Target position entries
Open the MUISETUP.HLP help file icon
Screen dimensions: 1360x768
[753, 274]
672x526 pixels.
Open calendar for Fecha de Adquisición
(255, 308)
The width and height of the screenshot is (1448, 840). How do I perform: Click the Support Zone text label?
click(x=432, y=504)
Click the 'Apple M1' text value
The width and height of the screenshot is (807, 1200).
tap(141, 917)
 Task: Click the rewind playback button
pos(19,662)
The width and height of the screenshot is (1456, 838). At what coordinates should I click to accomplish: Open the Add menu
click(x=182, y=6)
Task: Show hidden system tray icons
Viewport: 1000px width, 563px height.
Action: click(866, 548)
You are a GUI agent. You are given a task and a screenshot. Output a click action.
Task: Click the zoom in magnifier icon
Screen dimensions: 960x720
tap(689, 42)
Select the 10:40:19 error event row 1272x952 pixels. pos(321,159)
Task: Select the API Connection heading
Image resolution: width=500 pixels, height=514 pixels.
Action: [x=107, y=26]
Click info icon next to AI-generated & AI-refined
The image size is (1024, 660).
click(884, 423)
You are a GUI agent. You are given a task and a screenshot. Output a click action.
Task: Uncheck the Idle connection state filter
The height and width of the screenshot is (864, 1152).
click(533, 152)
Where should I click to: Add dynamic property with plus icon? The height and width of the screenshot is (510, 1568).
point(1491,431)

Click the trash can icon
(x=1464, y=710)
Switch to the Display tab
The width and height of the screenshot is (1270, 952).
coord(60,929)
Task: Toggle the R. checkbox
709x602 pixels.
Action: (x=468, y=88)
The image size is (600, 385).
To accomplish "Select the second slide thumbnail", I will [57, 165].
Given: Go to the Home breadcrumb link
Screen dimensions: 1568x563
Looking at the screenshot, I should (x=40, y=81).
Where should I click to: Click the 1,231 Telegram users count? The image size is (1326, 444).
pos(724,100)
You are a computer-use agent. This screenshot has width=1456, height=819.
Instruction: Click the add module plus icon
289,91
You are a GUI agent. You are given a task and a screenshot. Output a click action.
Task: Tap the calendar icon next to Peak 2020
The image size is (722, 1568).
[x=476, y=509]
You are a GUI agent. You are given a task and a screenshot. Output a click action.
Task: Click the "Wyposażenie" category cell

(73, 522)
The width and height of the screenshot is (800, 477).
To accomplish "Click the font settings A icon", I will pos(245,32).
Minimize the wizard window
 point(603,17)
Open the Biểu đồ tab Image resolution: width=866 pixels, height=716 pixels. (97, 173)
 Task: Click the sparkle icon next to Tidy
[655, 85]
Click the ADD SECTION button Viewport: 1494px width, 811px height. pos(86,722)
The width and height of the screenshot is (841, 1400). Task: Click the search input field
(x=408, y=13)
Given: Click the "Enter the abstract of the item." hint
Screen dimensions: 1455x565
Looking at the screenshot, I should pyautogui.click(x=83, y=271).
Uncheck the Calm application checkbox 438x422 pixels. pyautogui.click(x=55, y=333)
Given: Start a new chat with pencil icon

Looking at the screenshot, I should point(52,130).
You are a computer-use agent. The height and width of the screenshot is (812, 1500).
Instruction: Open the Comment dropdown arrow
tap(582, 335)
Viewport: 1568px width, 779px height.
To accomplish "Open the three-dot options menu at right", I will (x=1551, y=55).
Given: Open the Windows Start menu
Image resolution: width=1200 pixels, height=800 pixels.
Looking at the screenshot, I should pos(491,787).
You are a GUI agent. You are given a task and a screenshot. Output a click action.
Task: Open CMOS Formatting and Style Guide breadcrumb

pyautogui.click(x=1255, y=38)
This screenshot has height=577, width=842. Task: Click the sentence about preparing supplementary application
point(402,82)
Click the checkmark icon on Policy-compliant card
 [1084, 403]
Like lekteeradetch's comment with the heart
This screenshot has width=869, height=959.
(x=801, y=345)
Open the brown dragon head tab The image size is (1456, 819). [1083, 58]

## WHAT NEEDS TO BE DONE
Copy out all the entries above, swapping "trash can" for "wastebasket" and keeping everything else unchanged.

## COMPLETED EXERCISE
Open the MUISETUP.HLP help file icon
Screen dimensions: 1360x768
[753, 274]
672x526 pixels.
Open calendar for Fecha de Adquisición
(255, 308)
The width and height of the screenshot is (1448, 840). How do I perform: Click the Support Zone text label?
click(x=432, y=504)
Click the 'Apple M1' text value
The width and height of the screenshot is (807, 1200).
tap(141, 917)
 Task: Click the rewind playback button
pos(19,662)
The width and height of the screenshot is (1456, 838). At what coordinates should I click to accomplish: Open the Add menu
click(x=182, y=6)
Task: Show hidden system tray icons
Viewport: 1000px width, 563px height.
Action: click(866, 548)
You are a GUI agent. You are given a task and a screenshot. Output a click action.
Task: Click the zoom in magnifier icon
Screen dimensions: 960x720
tap(689, 42)
Select the 10:40:19 error event row 1272x952 pixels. pos(321,159)
Task: Select the API Connection heading
Image resolution: width=500 pixels, height=514 pixels.
Action: [x=107, y=26]
Click info icon next to AI-generated & AI-refined
The image size is (1024, 660).
click(884, 423)
You are a GUI agent. You are given a task and a screenshot. Output a click action.
Task: Uncheck the Idle connection state filter
The height and width of the screenshot is (864, 1152).
click(533, 152)
Where should I click to: Add dynamic property with plus icon? The height and width of the screenshot is (510, 1568).
point(1491,431)

Click the wastebasket icon
(x=1464, y=710)
Switch to the Display tab
The width and height of the screenshot is (1270, 952).
coord(60,929)
Task: Toggle the R. checkbox
709x602 pixels.
Action: (x=468, y=88)
The image size is (600, 385).
To accomplish "Select the second slide thumbnail", I will [57, 165].
Given: Go to the Home breadcrumb link
Screen dimensions: 1568x563
Looking at the screenshot, I should (x=40, y=81).
Where should I click to: Click the 1,231 Telegram users count? The image size is (1326, 444).
pos(724,100)
You are a computer-use agent. This screenshot has width=1456, height=819.
Instruction: Click the add module plus icon
289,91
You are a GUI agent. You are given a task and a screenshot. Output a click action.
Task: Tap the calendar icon next to Peak 2020
The image size is (722, 1568).
[x=476, y=509]
You are a GUI agent. You are given a task and a screenshot. Output a click action.
Task: Click the "Wyposażenie" category cell

(73, 522)
The width and height of the screenshot is (800, 477).
To accomplish "Click the font settings A icon", I will pos(245,32).
Minimize the wizard window
 point(603,17)
Open the Biểu đồ tab Image resolution: width=866 pixels, height=716 pixels. (97, 173)
 Task: Click the sparkle icon next to Tidy
[655, 85]
Click the ADD SECTION button Viewport: 1494px width, 811px height. pos(86,722)
The width and height of the screenshot is (841, 1400). Task: Click the search input field
(x=408, y=13)
Given: Click the "Enter the abstract of the item." hint
Screen dimensions: 1455x565
Looking at the screenshot, I should pyautogui.click(x=83, y=271).
Uncheck the Calm application checkbox 438x422 pixels. pyautogui.click(x=55, y=333)
Given: Start a new chat with pencil icon

Looking at the screenshot, I should point(52,130).
You are a computer-use agent. The height and width of the screenshot is (812, 1500).
Instruction: Open the Comment dropdown arrow
tap(582, 335)
Viewport: 1568px width, 779px height.
To accomplish "Open the three-dot options menu at right", I will (x=1551, y=55).
Given: Open the Windows Start menu
Image resolution: width=1200 pixels, height=800 pixels.
Looking at the screenshot, I should pos(491,787).
You are a GUI agent. You are given a task and a screenshot. Output a click action.
Task: Open CMOS Formatting and Style Guide breadcrumb

pyautogui.click(x=1255, y=38)
This screenshot has height=577, width=842. Task: Click the sentence about preparing supplementary application
point(402,82)
Click the checkmark icon on Policy-compliant card
 [1084, 403]
Like lekteeradetch's comment with the heart
This screenshot has width=869, height=959.
(x=801, y=345)
Open the brown dragon head tab The image size is (1456, 819). [1083, 58]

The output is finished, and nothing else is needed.